Orelsan est relax en ce dimanche ensoleillé. A l’abri d’un parasol, à Saint-Saphorin, il se sent comme à la maison, face au lac et ce panorama de carte postale. L’auteur de Basique est dans le jardinet du Lausannois Sébastian Strappazzon, son pote et associé. Ils sont à l’origine de la marque de streetwear unisexe Avnier et rentrent de tournée après vingt dates, une succession de Zénith. «On repart pour les festivals d’été, trente concerts dont deux en Suisse romande, Festi’neuch le 14 juin, puis Paléo le 20 juillet.» Depuis la sortie de son dernier album en octobre 2017, Orelsan, rappeur et (presque) sans reproche, est devenu un artiste majeur.

En février dernier, Aurélien Cotentin, de son vrai nom, faisait main basse sur les Victoires de la musique. La fête est finie, son troisième opus, l’aspirait vers le haut. Devenu disque d’or – 50 000 exemplaires vendus en à peine trois jours –, il cartonne avec ses invités prestigieux: Maître Gims, Nekfeu, Dizzee Rascal et Stromae. Le soir du sacre, Orelsan raflait le titre de meilleur auteur masculin, meilleur album de musiques urbaines et meilleure création audiovisuelle pour Défaite de famille. Un clip dans lequel il incarne tous les membres, hommes et femmes confondus, présents à un repas familial tragicomique. Le soir de son couronnement, après un concert à l’Arena, il quittait Genève et ralliait Paris pour une arrivée sur le fil. Rappeur français, certes, mais une partie de lui est résolument suisse.
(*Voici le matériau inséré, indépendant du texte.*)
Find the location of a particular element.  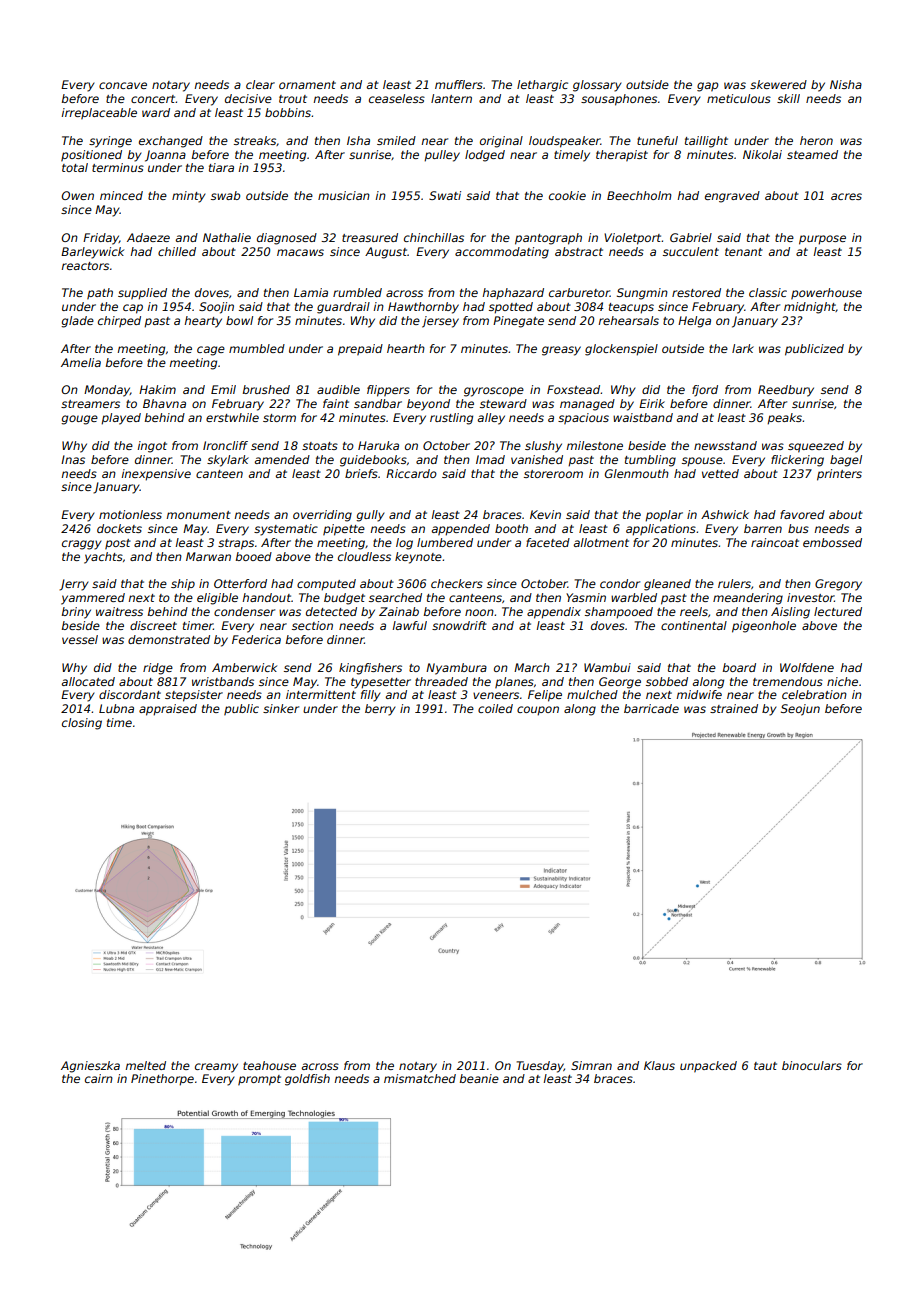

acres is located at coordinates (846, 196).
«Des fois, je le surprends à dire «nonante», s’amuse Sébastian Strappazzon. Orelsan acquiesce. «Je viens d’Alençon, dans l’Orne que l’on surnomme la Suisse normande, et je suis né un 1er août.» Pour écrire au calme, il s’est parfois réfugié à La Forclaz, en Valais. Et voilà qu’il a même du sang rouge à croix blanche. «J’ai des origines suisses du côté de ma grand-mère paternelle, son nom de jeune fille est Reichmuth!»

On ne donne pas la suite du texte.